Sie stehen mit Ihren Firmen und der Arbeit bei 1860 ständig unter Strom. Können Sie sich überhaupt noch weiter einbringen?
Zeitlich wahrscheinlich nicht. Meine Arbeitstage dauerten zuletzt immer zwischen 16 und 18 Stunden. Etwa die Hälfte davon verbringe ich in meinen Firmen, die andere Hälfte für 1860.
Machen Sie sich keine Sorgen um Ihre Gesundheit?
So lange ich immer Licht am Ende des Tunnels sehe: nein. Natürlich ist die Arbeit auch eine Belastung für mich, aber ich mache mir keinen Kopf.
Wen werden Sie denn zu Ihrem Nachfolger als Vizepräsident vorschlagen?
Zu Personalien gebe ich generell keine Wasserstandsmeldungen ab.

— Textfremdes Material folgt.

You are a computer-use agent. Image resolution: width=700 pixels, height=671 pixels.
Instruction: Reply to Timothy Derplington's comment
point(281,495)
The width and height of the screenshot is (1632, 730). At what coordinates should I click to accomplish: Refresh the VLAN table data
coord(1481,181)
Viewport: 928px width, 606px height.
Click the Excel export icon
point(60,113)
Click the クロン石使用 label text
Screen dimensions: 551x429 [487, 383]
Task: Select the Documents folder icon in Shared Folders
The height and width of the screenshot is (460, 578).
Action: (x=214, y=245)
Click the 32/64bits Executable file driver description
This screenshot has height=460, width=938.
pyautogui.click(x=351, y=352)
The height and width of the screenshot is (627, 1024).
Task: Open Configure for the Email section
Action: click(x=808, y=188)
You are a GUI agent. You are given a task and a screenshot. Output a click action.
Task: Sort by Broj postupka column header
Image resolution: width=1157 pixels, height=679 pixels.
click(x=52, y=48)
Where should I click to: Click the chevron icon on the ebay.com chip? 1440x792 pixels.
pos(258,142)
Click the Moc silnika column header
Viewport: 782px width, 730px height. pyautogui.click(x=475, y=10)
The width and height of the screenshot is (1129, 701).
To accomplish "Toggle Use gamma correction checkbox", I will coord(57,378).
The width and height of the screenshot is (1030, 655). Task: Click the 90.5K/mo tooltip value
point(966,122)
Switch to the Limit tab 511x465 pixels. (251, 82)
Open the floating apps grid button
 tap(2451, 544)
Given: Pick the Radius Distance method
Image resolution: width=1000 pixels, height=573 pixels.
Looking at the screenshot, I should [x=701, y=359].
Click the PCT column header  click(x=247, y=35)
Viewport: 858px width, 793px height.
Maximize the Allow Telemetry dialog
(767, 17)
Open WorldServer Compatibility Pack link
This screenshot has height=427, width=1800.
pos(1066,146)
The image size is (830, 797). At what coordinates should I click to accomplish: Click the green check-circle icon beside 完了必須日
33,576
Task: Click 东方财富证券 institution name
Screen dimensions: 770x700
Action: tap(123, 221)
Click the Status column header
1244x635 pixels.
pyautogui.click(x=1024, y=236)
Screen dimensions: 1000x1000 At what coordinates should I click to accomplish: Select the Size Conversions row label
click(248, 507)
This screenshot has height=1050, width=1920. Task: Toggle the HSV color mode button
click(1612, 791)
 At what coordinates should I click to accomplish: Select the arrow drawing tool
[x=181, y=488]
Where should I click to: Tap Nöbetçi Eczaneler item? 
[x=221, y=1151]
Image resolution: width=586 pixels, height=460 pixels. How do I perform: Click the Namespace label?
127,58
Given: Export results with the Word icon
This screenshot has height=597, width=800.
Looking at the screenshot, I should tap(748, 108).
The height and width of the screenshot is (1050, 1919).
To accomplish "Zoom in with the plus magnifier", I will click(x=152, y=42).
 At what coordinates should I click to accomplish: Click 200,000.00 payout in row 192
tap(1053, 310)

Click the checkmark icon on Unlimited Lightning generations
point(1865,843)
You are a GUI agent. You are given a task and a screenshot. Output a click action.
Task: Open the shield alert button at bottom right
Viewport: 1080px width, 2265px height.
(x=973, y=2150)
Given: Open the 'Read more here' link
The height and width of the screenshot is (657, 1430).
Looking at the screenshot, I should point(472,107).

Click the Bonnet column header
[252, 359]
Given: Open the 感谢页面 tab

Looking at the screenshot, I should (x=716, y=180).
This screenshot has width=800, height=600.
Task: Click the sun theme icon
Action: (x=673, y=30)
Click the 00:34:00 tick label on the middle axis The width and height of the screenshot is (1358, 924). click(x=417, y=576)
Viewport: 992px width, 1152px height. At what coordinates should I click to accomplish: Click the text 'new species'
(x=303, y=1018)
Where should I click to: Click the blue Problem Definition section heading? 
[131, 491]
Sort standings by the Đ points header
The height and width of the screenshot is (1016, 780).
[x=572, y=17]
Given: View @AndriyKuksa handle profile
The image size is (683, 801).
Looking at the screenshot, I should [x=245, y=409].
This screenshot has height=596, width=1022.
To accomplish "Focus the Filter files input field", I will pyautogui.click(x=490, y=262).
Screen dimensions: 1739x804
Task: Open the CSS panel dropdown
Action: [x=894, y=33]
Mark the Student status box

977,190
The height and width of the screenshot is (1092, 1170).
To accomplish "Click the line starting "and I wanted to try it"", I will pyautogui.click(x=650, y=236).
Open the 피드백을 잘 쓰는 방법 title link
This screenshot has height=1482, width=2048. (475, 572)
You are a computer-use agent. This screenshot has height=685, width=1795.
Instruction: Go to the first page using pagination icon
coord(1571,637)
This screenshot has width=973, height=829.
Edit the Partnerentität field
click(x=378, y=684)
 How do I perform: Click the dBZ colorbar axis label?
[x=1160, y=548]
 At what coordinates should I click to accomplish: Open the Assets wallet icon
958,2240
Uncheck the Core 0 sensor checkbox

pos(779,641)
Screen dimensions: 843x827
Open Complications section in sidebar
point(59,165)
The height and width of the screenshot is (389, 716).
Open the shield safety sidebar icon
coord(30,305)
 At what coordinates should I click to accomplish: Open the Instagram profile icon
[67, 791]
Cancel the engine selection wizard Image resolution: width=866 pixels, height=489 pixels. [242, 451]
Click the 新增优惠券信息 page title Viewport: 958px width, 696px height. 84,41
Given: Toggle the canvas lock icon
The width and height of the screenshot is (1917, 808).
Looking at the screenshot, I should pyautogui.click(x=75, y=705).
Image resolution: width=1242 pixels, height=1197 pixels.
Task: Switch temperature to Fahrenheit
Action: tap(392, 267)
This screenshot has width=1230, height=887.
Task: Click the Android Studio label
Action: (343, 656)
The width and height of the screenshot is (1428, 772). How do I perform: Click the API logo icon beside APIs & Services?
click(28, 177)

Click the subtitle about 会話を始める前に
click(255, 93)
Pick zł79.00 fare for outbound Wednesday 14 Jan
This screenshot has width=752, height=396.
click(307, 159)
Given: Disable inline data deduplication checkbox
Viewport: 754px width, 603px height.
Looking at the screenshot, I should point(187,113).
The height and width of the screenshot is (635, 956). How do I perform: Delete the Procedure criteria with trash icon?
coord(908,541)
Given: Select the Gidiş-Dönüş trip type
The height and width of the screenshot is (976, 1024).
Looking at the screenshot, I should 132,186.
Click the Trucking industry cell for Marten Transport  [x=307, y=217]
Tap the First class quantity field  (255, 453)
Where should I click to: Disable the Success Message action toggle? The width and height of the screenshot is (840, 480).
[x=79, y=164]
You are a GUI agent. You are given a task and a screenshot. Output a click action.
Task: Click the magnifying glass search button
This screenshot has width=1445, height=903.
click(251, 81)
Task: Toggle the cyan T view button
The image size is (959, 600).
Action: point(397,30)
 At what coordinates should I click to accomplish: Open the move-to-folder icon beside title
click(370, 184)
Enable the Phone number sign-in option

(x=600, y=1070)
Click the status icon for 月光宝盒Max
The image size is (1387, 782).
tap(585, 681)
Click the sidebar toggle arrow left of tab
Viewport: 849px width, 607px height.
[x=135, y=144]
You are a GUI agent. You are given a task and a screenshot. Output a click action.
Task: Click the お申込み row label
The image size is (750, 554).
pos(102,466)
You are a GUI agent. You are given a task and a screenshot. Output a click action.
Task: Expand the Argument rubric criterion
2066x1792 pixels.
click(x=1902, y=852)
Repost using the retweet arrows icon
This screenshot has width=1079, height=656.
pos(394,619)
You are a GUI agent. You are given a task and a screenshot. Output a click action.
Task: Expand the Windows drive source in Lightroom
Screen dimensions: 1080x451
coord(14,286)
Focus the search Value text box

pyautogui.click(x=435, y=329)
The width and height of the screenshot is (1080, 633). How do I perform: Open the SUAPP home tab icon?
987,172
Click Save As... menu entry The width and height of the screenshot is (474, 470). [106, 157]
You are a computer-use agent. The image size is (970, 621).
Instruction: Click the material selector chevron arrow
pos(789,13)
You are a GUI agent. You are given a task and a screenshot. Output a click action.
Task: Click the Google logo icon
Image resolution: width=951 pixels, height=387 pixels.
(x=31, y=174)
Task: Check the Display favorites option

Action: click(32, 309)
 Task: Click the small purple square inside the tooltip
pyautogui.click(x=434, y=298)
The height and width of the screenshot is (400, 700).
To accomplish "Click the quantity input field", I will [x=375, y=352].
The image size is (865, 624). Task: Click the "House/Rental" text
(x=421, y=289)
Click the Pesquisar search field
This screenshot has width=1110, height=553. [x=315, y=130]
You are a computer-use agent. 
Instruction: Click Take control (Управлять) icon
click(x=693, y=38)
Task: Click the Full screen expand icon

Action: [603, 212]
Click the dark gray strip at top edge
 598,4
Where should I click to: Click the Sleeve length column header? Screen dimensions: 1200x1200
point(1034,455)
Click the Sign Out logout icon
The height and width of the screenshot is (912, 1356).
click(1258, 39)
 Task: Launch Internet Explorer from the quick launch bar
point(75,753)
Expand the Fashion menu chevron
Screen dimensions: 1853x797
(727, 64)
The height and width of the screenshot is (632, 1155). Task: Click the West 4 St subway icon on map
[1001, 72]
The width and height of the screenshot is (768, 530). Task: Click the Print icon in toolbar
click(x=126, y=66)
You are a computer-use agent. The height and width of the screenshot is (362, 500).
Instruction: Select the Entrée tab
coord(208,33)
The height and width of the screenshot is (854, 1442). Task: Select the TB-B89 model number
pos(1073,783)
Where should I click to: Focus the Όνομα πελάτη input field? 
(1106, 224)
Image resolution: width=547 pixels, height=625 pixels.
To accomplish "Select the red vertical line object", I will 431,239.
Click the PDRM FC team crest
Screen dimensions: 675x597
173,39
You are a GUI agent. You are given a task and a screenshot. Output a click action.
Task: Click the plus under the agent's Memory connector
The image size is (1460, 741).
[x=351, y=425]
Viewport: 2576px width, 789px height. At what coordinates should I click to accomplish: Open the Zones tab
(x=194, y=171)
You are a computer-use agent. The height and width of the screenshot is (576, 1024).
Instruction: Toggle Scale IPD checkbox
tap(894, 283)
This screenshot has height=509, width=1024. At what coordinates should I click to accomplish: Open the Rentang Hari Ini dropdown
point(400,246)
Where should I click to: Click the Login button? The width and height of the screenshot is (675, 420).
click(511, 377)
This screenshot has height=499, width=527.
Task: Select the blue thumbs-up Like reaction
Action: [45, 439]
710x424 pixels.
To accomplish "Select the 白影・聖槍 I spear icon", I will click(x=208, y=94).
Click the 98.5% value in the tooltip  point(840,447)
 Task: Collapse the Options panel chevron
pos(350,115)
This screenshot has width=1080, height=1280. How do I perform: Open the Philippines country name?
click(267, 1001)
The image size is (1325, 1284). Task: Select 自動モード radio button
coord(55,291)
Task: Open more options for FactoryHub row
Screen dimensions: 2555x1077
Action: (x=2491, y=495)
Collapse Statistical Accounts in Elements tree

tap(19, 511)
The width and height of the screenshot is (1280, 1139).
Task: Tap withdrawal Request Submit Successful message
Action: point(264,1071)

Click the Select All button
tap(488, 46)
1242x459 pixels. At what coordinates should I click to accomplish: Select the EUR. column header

Aha. Haben Sie noch niemanden gefunden?
Zu Personalien gebe ich generell keine Wasserstandsmeldungen ab.
Okay. Von Ihnen wird Großes erwartet. Viele Sechzger sehen in Ihnen einen rettenden Helden. Sind Sie das auch?
Dieser enorme Erwartungsdruck ist eine Belastung für mich. Den gab es am Anfang nur im engsten Kreis, zuletzt wurde er immer größer. Wenn dir ständig jeder auf die Schultern klopft, ist das zwar nett gemeint, aber es bringt einen nicht weiter. Ich tue mich schwer, den alleinigen Retter zu geben. Ich bin kein Superheld. Meinetwegen können mir die Leute in drei Jahren gratulieren, wenn wir was geschafft haben. Vorher nicht.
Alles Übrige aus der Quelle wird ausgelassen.